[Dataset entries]
═══

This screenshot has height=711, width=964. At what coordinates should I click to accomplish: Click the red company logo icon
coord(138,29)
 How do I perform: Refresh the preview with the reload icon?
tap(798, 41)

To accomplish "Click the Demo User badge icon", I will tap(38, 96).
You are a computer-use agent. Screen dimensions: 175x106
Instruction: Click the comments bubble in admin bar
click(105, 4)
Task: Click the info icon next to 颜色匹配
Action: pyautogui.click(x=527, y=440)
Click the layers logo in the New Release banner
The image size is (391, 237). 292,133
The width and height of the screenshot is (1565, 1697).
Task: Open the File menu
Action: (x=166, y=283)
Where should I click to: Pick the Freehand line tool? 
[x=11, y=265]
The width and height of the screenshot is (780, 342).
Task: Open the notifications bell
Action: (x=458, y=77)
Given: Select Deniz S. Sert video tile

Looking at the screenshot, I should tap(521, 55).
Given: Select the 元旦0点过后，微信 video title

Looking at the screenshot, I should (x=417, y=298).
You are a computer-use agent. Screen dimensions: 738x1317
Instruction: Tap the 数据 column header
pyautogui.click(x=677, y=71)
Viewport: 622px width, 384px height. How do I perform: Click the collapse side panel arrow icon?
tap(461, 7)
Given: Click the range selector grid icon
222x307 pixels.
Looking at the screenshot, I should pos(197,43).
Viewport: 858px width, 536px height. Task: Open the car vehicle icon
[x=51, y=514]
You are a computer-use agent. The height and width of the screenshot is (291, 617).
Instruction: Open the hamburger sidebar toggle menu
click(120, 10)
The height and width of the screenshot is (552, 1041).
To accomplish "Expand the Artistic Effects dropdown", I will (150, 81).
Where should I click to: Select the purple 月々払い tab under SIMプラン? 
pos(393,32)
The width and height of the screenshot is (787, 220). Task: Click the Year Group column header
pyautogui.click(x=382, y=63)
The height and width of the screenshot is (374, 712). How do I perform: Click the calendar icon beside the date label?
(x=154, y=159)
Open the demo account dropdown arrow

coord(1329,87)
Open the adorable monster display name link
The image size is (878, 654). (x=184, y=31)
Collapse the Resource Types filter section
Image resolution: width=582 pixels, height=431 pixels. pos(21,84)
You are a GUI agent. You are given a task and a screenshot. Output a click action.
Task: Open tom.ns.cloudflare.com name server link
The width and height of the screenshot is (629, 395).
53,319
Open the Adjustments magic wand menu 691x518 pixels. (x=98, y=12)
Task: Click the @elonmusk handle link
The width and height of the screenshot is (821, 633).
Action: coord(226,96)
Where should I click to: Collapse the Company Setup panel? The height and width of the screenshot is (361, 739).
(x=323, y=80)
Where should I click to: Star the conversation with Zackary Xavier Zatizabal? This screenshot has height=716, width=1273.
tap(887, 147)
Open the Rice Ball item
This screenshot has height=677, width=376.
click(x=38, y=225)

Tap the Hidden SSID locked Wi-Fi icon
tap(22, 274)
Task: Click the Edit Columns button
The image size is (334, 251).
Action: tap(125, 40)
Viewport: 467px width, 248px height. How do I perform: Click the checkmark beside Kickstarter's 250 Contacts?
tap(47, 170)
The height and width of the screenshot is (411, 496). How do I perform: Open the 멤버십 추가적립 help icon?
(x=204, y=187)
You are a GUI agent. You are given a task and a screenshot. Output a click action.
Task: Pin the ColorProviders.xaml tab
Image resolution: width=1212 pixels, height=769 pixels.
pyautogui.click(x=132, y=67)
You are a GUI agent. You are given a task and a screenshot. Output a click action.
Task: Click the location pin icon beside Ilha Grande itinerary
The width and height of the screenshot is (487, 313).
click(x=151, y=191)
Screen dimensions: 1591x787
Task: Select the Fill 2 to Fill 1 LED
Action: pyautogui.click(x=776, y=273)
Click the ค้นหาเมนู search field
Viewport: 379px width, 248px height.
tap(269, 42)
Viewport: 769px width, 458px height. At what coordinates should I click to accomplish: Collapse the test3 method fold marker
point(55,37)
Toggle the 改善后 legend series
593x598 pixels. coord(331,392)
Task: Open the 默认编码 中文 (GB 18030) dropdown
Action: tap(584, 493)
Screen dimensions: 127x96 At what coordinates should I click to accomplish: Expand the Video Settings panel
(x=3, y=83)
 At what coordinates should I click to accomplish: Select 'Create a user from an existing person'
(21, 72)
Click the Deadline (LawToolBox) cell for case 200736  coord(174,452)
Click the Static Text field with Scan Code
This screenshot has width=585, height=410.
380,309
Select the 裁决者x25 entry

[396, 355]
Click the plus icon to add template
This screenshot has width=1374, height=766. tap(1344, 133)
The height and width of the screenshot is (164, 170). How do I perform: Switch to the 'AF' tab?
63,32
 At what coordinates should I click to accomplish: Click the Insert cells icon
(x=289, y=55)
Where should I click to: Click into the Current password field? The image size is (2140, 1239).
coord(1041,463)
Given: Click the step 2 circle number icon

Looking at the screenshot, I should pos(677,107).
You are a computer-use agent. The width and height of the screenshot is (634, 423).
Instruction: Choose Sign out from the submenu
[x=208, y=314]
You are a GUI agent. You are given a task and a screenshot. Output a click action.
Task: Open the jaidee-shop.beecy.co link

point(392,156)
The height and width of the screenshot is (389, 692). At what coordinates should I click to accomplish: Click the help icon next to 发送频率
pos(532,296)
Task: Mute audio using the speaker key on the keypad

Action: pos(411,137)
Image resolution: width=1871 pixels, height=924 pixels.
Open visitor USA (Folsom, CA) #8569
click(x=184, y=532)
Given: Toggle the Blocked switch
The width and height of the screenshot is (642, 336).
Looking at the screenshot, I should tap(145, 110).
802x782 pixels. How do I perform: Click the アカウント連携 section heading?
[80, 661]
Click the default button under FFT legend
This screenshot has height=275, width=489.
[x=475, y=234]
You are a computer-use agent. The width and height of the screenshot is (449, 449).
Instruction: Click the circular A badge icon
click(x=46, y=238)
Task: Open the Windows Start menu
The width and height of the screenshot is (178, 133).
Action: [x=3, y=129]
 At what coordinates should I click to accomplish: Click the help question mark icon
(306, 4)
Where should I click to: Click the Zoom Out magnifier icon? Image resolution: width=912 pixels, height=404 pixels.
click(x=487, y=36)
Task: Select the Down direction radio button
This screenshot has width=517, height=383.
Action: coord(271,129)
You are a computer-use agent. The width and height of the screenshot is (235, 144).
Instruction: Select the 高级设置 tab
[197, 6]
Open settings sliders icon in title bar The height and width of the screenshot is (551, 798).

═══

[Description of the task] Your job is to restate all of the data word for word.

[Task response]
This screenshot has height=711, width=964. At what coordinates should I click to accomplish: Click the red company logo icon
coord(138,29)
 How do I perform: Refresh the preview with the reload icon?
tap(798, 41)

To accomplish "Click the Demo User badge icon", I will tap(38, 96).
You are a computer-use agent. Screen dimensions: 175x106
Instruction: Click the comments bubble in admin bar
click(105, 4)
Task: Click the info icon next to 颜色匹配
Action: pyautogui.click(x=527, y=440)
Click the layers logo in the New Release banner
The image size is (391, 237). 292,133
The width and height of the screenshot is (1565, 1697).
Task: Open the File menu
Action: (x=166, y=283)
Where should I click to: Pick the Freehand line tool? 
[x=11, y=265]
The width and height of the screenshot is (780, 342).
Task: Open the notifications bell
Action: (x=458, y=77)
Given: Select Deniz S. Sert video tile

Looking at the screenshot, I should tap(521, 55).
Given: Select the 元旦0点过后，微信 video title

Looking at the screenshot, I should (x=417, y=298).
You are a computer-use agent. Screen dimensions: 738x1317
Instruction: Tap the 数据 column header
pyautogui.click(x=677, y=71)
Viewport: 622px width, 384px height. How do I perform: Click the collapse side panel arrow icon?
tap(461, 7)
Given: Click the range selector grid icon
222x307 pixels.
Looking at the screenshot, I should pos(197,43).
Viewport: 858px width, 536px height. Task: Open the car vehicle icon
[x=51, y=514]
You are a computer-use agent. The height and width of the screenshot is (291, 617).
Instruction: Open the hamburger sidebar toggle menu
click(120, 10)
The height and width of the screenshot is (552, 1041).
To accomplish "Expand the Artistic Effects dropdown", I will (150, 81).
Where should I click to: Select the purple 月々払い tab under SIMプラン? 
pos(393,32)
The width and height of the screenshot is (787, 220). Task: Click the Year Group column header
pyautogui.click(x=382, y=63)
The height and width of the screenshot is (374, 712). How do I perform: Click the calendar icon beside the date label?
(x=154, y=159)
Open the demo account dropdown arrow

coord(1329,87)
Open the adorable monster display name link
The image size is (878, 654). (x=184, y=31)
Collapse the Resource Types filter section
Image resolution: width=582 pixels, height=431 pixels. pos(21,84)
You are a GUI agent. You are given a task and a screenshot. Output a click action.
Task: Open tom.ns.cloudflare.com name server link
The width and height of the screenshot is (629, 395).
53,319
Open the Adjustments magic wand menu 691x518 pixels. (x=98, y=12)
Task: Click the @elonmusk handle link
The width and height of the screenshot is (821, 633).
Action: coord(226,96)
Where should I click to: Collapse the Company Setup panel? The height and width of the screenshot is (361, 739).
(x=323, y=80)
Where should I click to: Star the conversation with Zackary Xavier Zatizabal? This screenshot has height=716, width=1273.
tap(887, 147)
Open the Rice Ball item
This screenshot has height=677, width=376.
click(x=38, y=225)

Tap the Hidden SSID locked Wi-Fi icon
tap(22, 274)
Task: Click the Edit Columns button
The image size is (334, 251).
Action: tap(125, 40)
Viewport: 467px width, 248px height. How do I perform: Click the checkmark beside Kickstarter's 250 Contacts?
tap(47, 170)
The height and width of the screenshot is (411, 496). How do I perform: Open the 멤버십 추가적립 help icon?
(x=204, y=187)
You are a GUI agent. You are given a task and a screenshot. Output a click action.
Task: Pin the ColorProviders.xaml tab
Image resolution: width=1212 pixels, height=769 pixels.
pyautogui.click(x=132, y=67)
You are a GUI agent. You are given a task and a screenshot. Output a click action.
Task: Click the location pin icon beside Ilha Grande itinerary
The width and height of the screenshot is (487, 313).
click(x=151, y=191)
Screen dimensions: 1591x787
Task: Select the Fill 2 to Fill 1 LED
Action: pyautogui.click(x=776, y=273)
Click the ค้นหาเมนู search field
Viewport: 379px width, 248px height.
tap(269, 42)
Viewport: 769px width, 458px height. At what coordinates should I click to accomplish: Collapse the test3 method fold marker
point(55,37)
Toggle the 改善后 legend series
593x598 pixels. coord(331,392)
Task: Open the 默认编码 中文 (GB 18030) dropdown
Action: tap(584, 493)
Screen dimensions: 127x96 At what coordinates should I click to accomplish: Expand the Video Settings panel
(x=3, y=83)
 At what coordinates should I click to accomplish: Select 'Create a user from an existing person'
(21, 72)
Click the Deadline (LawToolBox) cell for case 200736  coord(174,452)
Click the Static Text field with Scan Code
This screenshot has width=585, height=410.
380,309
Select the 裁决者x25 entry

[396, 355]
Click the plus icon to add template
This screenshot has width=1374, height=766. tap(1344, 133)
The height and width of the screenshot is (164, 170). How do I perform: Switch to the 'AF' tab?
63,32
 At what coordinates should I click to accomplish: Click the Insert cells icon
(x=289, y=55)
Where should I click to: Click into the Current password field? The image size is (2140, 1239).
coord(1041,463)
Given: Click the step 2 circle number icon

Looking at the screenshot, I should pos(677,107).
You are a computer-use agent. The width and height of the screenshot is (634, 423).
Instruction: Choose Sign out from the submenu
[x=208, y=314]
You are a GUI agent. You are given a task and a screenshot. Output a click action.
Task: Open the jaidee-shop.beecy.co link

point(392,156)
The height and width of the screenshot is (389, 692). At what coordinates should I click to accomplish: Click the help icon next to 发送频率
pos(532,296)
Task: Mute audio using the speaker key on the keypad

Action: pos(411,137)
Image resolution: width=1871 pixels, height=924 pixels.
Open visitor USA (Folsom, CA) #8569
click(x=184, y=532)
Given: Toggle the Blocked switch
The width and height of the screenshot is (642, 336).
Looking at the screenshot, I should tap(145, 110).
802x782 pixels. How do I perform: Click the アカウント連携 section heading?
[80, 661]
Click the default button under FFT legend
This screenshot has height=275, width=489.
[x=475, y=234]
You are a computer-use agent. The width and height of the screenshot is (449, 449).
Instruction: Click the circular A badge icon
click(x=46, y=238)
Task: Open the Windows Start menu
The width and height of the screenshot is (178, 133).
Action: [x=3, y=129]
 At what coordinates should I click to accomplish: Click the help question mark icon
(306, 4)
Where should I click to: Click the Zoom Out magnifier icon? Image resolution: width=912 pixels, height=404 pixels.
click(x=487, y=36)
Task: Select the Down direction radio button
This screenshot has width=517, height=383.
Action: coord(271,129)
You are a computer-use agent. The width and height of the screenshot is (235, 144).
Instruction: Select the 高级设置 tab
[197, 6]
Open settings sliders icon in title bar The height and width of the screenshot is (551, 798).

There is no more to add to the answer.